Don Juan was then a young soldier, twenty-four years of age. He was the son of the Emperor Charles V and his mistress, Barbara Blomberg of Ratisbon. His boyhood had been passed, unknown and unacknowledged by his father, in a peasant household in Castille. As a youth he had been adopted by a noble family of Valladolid. Then Philip II had acknowledged him as his half-brother, and given him the rank of a Spanish Prince. He studied at Alcala, having for his friends and companions Alexander Farnese, the "Great Captain" of future years, and the unfortunate Don Carlos. Don Juan's rank gave him early the opportunity of displaying in high command his marked genius for war. He was employed in expeditions in the Mediterranean, and directed the suppression of the Moorish revolt in Granada in 1570. He was then named "Capitan-General del Mar"—High Admiral of the Spanish fleets. Young as he was when Pius V appointed him commander-in-chief of the forces of the Holy League, his services by land and sea, as well as his princely rank, gave him the necessary prestige to enable him to command even older generals like Marco Antonio Colonna, the leader of the papal and Italian forces, and the veteran Sebastian Veniero, who directed those of Venice.

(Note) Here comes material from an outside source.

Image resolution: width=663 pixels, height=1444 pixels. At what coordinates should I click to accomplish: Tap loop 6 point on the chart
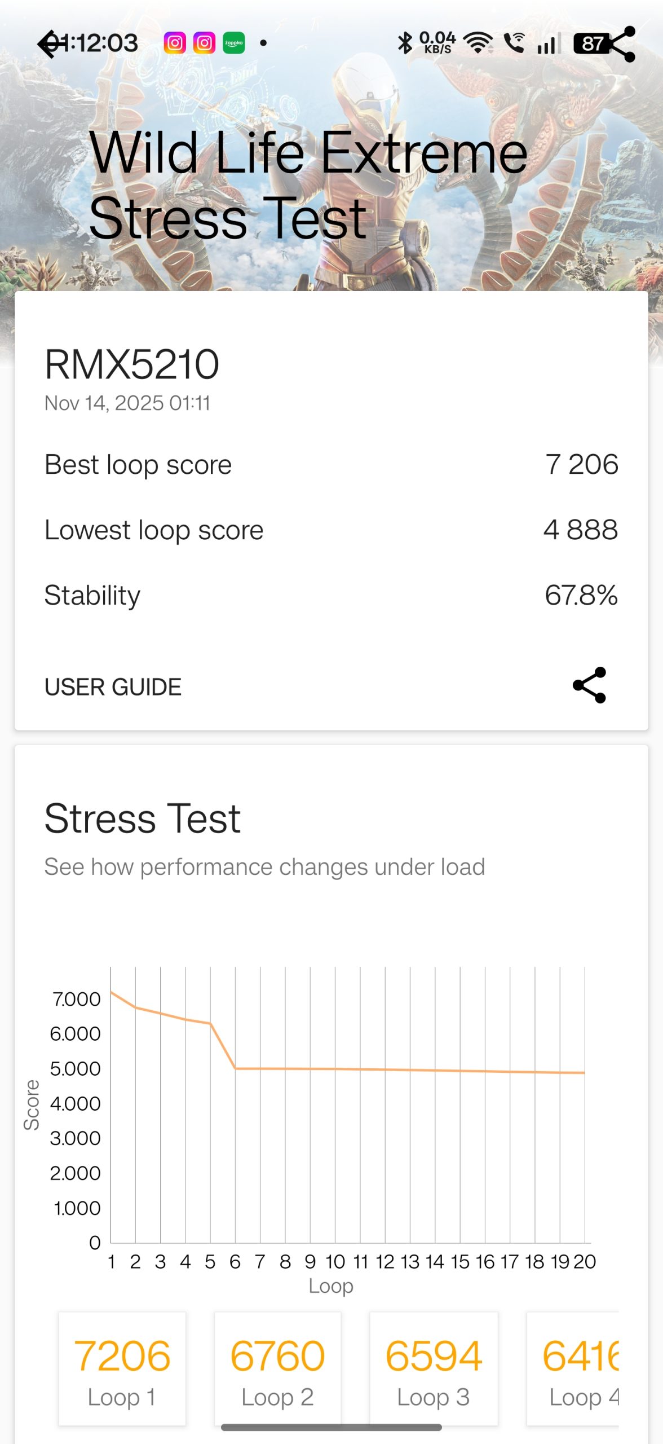pyautogui.click(x=236, y=1068)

During the period of concentration it was Veniero who had the most difficult problem to solve. The Venetian fleet had separated into two divisions at the close of the campaign of 1570. The weaker wintered in the harbours of Crete. The stronger detachment passed the winter at Corfu, in the Ionian islands. In the early summer of 1571 Veniero took command at Corfu, and occupied himself with preparing the fleet for sea, and reinforcing it with new galleys from the arsenal of Venice, and newly raised drafts of sailors, rowers, and fighting-men. Before his preparations were complete, the vanguard of the Turkish armada, continually reinforced from the East, appeared on the western coasts of Greece. To attack them with the force he had at hand would be to court destruction. Ulugh Ali, who commanded the vanguard of the enemy, was perhaps the best-hated of the Moslem admirals. A Calabrese fisherman, he had been captured as a young man by one of the Barbary corsairs, and spent some miserable years chained as a galley-slave at an oar. At last his endurance broke down, and he escaped from his misery by becoming a Mohammedan. Under his new name he rose rapidly to command, enriched himself by successful piracy, and before long won himself the rank of a Pasha and a vice-royalty in North Africa. But, happily for Europe at large, though unfortunately for many a village along the shores of Greece and Illyria, Ulugh Ali as admiral of the Turkish fleets remained still a pirate, with the fixed idea that a plundering cruise was better than a naval campaign. Had the renegade been more admiral than pirate, he had an opportunity of changing the course of history in that early summer of 1571.